Movin’ On Up – Tips For Moving With Children

Boxes, boxes & more boxes!

My family is moving this coming weekend, and I’m both excited and terrified. My husband and I have moved 3 times before this, including a big move from Ohio to Connecticut, but we’ve never done this with a toddler, and I’m finding this move is by far the most complicated. We’re only moving 3.6 miles, but the prep for this one is way more orchestrated – simply to avoid tantrums, breakdowns and copious amounts of Tylenol after those things happen. Here are some of my tips to prepare for a move with small children.

1. Play up the move so that your little one sees it as exciting. I found that once my daughter understood she was going to have her own playroom, she was more receptive to helping pack her things.

2. Plan ahead. Start with packing the toys that rarely get played with, but would be missed if they went away for good. Little by little pack the toys leaving the absolute favorites for last. Make sure those favorites are in a box clearly marked for easy access once the move is over.

3. This is the best time to purge the stuff (especially toys) that have been sitting in the attic. Make sure your child doesn’t catch a whiff of this or those toys will be loved again – but only until you move and they’ll sit in your new basement for another 5 years.

4. Take advantage of free, non-child time and weekends. I do have the advantage of being home all day, so I try to use my mornings, nap times and evenings to do the real packing. I tried doing it during the day, but for as helpful as a 2 1/2 year old can be, they can be way more unhelpful if given the chance. On the weekends, my husband and I have been giving each other a few hours at a time without child to get our own packing done.

5. When friends volunteer to babysit, take them up on the offer. Do I have to go on about the benefits of having an hour or two to yourself, even if it’s going to be spent with cardboard boxes and packaging tape?

6. Make plans to keep your child busy during moving day. The best place for them is to NOT be where the action is. No one wants to have to maneuver the expensive flat-screen around a quick-moving toddler who decides to play hide and seek. In most cases only one adult is needed to supervise said move, so have the other take the kid to the park or other entertainment venue not too far away.

My daughter “helping” to pack her books.

A few non-child-related moving tips:

1. Make sure when you’re packing boxes, you label those boxes – the more specific, the better. Don’t just write “Sheets.” Be specific as to whose sheets they are, (i.e. master bedroom sheets or “child’s name” sheets.)

2. If you’re using boxes given to you and there is a lot of writing on the boxes from previous moves or other uses, use printed labels to signify to movers (professional or otherwise) which writing to follow.
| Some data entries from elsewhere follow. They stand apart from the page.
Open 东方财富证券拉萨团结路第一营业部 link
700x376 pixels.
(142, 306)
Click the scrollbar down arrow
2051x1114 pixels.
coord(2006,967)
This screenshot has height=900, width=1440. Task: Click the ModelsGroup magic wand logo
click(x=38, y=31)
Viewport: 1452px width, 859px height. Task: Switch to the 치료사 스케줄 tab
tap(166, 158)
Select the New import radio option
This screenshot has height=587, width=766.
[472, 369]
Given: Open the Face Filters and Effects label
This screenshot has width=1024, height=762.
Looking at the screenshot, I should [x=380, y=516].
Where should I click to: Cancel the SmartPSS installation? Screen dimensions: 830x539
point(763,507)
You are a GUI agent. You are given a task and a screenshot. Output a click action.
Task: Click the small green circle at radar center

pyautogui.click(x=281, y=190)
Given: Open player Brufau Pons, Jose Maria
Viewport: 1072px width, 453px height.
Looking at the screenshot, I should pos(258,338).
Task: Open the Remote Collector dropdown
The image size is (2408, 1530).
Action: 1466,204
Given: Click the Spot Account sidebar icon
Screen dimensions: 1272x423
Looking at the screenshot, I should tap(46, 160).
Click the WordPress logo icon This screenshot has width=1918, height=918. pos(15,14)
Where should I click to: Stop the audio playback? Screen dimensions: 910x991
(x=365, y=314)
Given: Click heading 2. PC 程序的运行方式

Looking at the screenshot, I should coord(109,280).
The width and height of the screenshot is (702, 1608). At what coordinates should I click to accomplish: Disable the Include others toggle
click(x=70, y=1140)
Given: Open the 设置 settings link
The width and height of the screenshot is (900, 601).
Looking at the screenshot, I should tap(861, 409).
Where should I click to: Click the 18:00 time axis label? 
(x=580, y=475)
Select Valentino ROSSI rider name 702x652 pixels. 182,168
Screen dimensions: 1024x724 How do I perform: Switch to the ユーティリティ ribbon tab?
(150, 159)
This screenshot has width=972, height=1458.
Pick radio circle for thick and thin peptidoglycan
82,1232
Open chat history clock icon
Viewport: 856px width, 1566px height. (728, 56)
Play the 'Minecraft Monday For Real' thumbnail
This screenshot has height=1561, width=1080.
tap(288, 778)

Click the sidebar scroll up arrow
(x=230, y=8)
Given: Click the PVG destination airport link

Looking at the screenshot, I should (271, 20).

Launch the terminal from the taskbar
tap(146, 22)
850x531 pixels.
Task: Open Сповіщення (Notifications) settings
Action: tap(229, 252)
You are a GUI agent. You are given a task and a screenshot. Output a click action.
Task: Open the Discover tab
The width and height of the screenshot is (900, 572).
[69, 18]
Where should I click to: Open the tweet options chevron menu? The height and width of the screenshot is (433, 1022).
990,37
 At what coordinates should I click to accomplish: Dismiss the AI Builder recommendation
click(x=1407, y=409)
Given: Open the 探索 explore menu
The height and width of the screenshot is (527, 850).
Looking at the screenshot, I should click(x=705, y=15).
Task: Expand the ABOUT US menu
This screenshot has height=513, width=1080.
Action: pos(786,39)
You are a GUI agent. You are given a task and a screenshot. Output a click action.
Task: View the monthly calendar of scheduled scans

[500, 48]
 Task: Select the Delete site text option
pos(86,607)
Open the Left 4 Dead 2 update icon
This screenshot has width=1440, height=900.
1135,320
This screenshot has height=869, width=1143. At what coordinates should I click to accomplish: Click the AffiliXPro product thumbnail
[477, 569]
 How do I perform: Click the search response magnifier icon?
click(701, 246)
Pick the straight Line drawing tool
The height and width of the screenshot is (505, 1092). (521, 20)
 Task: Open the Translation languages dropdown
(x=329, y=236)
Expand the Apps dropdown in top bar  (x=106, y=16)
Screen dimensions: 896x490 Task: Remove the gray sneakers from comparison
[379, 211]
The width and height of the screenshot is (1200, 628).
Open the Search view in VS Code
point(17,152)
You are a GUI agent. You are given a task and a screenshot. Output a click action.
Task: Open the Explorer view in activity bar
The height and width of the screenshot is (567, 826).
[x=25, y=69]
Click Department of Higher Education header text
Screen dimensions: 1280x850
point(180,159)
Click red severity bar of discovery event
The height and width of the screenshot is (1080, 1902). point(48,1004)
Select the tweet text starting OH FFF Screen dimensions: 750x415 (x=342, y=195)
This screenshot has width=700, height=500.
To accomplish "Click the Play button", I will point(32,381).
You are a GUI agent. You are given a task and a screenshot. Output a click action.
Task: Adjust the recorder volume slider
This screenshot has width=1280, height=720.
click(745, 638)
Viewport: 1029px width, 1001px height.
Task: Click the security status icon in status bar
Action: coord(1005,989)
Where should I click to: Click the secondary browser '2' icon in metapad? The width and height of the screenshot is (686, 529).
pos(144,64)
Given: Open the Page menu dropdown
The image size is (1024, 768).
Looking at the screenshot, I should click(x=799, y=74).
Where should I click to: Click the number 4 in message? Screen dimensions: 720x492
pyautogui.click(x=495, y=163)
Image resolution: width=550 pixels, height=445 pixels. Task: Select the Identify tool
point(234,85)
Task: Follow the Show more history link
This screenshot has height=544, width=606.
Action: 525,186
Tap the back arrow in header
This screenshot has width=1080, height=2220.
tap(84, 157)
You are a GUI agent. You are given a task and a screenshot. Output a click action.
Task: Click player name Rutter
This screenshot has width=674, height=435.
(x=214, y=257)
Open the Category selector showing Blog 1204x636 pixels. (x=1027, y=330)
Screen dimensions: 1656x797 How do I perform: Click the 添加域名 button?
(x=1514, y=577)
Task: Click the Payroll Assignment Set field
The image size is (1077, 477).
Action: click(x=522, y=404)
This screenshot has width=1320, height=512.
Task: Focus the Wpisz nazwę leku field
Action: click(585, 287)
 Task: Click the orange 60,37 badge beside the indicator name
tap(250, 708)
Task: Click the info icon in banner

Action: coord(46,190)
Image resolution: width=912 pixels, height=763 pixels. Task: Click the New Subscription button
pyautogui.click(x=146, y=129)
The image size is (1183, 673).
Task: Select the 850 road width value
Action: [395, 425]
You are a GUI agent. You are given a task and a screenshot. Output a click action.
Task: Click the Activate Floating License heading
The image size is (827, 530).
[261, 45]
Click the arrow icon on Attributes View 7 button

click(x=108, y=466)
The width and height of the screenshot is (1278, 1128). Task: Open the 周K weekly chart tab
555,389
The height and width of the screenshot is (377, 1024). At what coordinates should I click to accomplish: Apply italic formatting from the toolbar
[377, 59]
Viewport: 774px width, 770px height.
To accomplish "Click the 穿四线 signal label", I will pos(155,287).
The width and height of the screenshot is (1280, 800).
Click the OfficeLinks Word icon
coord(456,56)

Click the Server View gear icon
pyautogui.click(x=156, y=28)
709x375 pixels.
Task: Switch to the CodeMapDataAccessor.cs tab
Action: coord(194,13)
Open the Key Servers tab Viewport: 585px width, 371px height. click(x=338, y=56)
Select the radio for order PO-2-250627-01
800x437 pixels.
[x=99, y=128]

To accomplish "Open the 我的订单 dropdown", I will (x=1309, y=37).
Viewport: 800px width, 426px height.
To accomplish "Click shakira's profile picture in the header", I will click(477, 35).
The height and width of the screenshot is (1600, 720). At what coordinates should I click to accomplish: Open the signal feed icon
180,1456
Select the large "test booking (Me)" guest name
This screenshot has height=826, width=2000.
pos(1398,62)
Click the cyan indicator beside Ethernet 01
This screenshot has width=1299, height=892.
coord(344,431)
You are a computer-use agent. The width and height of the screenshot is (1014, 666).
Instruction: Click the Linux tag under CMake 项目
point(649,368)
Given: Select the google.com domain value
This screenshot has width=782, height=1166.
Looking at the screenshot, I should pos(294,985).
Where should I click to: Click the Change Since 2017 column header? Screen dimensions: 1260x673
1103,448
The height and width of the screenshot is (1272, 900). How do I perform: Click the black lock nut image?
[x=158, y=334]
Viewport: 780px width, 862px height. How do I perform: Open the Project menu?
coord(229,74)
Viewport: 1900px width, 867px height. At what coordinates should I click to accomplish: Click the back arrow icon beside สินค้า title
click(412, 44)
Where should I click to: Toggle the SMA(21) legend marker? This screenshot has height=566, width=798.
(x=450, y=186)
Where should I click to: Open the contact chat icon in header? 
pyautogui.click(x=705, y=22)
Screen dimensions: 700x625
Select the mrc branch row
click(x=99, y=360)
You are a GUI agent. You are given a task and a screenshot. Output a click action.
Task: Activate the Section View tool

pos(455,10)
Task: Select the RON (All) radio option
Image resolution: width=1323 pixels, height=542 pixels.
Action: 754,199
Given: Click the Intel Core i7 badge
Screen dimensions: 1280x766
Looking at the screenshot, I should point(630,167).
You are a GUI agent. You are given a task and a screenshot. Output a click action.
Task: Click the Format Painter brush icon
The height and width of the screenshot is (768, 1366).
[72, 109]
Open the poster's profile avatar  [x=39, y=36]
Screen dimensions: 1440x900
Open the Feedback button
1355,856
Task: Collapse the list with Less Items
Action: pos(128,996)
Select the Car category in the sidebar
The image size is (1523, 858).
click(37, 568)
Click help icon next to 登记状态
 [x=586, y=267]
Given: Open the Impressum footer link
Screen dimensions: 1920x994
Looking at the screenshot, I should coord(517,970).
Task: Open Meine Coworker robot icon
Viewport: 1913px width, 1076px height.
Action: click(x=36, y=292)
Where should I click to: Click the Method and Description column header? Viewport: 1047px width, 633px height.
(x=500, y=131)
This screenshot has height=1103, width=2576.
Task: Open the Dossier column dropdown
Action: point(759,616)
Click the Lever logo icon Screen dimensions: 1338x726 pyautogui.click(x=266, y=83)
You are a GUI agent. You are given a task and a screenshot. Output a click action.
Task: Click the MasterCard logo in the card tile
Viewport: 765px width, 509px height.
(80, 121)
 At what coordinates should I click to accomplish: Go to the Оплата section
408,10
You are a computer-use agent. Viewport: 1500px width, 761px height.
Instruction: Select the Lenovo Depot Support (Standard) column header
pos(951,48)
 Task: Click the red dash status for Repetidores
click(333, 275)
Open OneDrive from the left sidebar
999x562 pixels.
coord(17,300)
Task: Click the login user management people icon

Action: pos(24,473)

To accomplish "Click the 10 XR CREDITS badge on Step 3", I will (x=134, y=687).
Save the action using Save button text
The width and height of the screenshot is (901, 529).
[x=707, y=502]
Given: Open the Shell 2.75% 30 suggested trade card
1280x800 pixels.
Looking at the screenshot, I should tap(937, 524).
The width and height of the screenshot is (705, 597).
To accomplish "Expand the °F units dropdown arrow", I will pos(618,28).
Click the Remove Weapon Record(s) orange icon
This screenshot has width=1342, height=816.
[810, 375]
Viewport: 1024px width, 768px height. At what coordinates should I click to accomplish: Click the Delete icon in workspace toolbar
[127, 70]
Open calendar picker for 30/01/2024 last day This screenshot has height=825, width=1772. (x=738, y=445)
3. A professional mover will count your boxes as they pack up, but if you aren’t using a mover make sure you know how many boxes you’re starting out with. You may not know EXACTLY what you’re missing, but at least you’ll know you need to look for something.

4. If there is more than one of a certain room (3 bedrooms, 2 baths, etc.) in your final destination, it pays to get there ahead of time and put up signs outside those rooms (bedroom 1, bedroom 2, etc.) Make sure the room numbers are noted on the moving boxes. It makes it a lot easier for everyone.

As I pack up our last boxes, I’d like to know if anyone has any tips for unpacking without losing my mind?